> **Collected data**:
━━━━

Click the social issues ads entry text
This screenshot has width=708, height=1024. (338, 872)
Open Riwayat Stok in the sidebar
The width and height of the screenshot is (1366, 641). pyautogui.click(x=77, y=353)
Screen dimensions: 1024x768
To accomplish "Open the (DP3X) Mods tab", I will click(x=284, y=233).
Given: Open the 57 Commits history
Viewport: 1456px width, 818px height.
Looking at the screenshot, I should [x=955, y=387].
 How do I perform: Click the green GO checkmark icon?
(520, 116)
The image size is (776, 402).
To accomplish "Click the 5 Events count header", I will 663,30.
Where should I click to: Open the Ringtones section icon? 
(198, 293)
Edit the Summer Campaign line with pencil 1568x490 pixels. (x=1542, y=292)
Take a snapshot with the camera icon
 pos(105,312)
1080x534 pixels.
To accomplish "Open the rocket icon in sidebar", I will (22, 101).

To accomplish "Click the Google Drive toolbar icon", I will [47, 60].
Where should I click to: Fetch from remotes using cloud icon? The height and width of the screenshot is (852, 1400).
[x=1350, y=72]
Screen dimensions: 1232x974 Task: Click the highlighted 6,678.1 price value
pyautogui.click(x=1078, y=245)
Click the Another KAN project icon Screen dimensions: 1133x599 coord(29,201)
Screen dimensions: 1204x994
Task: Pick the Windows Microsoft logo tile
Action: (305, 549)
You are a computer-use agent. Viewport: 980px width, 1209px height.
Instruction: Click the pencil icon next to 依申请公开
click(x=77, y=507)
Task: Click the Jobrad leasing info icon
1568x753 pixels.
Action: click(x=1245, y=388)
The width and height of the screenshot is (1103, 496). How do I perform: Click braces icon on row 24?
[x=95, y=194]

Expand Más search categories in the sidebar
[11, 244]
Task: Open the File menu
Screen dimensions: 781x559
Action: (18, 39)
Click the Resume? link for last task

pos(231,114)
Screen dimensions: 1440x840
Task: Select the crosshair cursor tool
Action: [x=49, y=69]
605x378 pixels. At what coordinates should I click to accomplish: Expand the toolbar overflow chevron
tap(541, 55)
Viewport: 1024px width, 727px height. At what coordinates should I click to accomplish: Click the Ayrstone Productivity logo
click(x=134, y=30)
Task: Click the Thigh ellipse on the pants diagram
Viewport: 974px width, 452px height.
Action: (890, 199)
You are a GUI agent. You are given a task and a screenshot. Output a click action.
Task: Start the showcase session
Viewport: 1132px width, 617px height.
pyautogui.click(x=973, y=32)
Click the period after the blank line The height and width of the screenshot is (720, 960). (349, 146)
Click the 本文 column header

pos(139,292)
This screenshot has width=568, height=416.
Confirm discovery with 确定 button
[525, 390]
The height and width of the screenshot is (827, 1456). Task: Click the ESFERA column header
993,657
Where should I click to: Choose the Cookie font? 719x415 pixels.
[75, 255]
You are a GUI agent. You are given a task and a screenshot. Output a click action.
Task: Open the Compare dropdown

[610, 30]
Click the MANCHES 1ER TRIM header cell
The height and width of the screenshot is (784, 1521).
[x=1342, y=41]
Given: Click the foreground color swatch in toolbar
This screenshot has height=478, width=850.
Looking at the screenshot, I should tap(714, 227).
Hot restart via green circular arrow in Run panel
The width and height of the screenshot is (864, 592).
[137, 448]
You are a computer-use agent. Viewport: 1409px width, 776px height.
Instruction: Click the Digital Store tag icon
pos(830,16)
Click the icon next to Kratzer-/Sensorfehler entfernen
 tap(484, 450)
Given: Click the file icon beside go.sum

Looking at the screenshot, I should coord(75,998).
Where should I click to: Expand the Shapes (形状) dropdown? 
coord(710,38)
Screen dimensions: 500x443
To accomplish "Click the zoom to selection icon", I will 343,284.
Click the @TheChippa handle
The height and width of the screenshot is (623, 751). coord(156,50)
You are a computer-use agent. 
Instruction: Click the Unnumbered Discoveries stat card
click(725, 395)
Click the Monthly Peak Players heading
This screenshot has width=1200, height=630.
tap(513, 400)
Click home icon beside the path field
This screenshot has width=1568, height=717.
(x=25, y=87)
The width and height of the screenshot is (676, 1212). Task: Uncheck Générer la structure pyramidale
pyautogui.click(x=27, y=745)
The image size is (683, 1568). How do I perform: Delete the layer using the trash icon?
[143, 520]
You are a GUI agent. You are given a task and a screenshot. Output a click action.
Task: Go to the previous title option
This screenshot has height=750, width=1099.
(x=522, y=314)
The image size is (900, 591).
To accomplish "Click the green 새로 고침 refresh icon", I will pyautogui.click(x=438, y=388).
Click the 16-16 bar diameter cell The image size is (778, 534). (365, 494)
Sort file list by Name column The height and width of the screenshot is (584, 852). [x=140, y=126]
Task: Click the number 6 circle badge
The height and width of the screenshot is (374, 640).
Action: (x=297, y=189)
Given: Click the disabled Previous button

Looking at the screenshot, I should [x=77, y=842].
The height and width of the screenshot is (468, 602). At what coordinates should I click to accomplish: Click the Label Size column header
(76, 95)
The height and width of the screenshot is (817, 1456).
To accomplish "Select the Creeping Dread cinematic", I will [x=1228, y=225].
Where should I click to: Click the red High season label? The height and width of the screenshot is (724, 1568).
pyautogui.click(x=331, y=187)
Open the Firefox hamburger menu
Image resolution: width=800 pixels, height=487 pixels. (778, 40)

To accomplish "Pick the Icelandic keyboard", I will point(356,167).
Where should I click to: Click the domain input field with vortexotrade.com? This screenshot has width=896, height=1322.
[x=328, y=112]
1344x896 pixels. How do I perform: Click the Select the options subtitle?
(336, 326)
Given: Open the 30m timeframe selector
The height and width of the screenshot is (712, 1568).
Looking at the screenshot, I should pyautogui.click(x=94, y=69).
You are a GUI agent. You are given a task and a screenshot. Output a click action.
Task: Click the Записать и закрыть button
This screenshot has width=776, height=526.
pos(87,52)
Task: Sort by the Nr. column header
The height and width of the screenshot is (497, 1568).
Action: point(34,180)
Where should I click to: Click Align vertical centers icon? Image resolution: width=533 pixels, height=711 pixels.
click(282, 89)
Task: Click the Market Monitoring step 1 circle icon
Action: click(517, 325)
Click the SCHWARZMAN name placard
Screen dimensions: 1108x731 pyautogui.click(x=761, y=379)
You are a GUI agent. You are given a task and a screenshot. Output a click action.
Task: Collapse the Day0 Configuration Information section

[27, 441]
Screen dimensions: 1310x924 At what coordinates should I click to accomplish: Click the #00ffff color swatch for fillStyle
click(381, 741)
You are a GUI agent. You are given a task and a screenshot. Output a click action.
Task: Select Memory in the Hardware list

━━━━

> **Problem details**:
Every line above carrying the word "Sort" needs to be shown.

> **Answer to the exercise**:
Sort file list by Name column The height and width of the screenshot is (584, 852). [x=140, y=126]
Task: Sort by the Nr. column header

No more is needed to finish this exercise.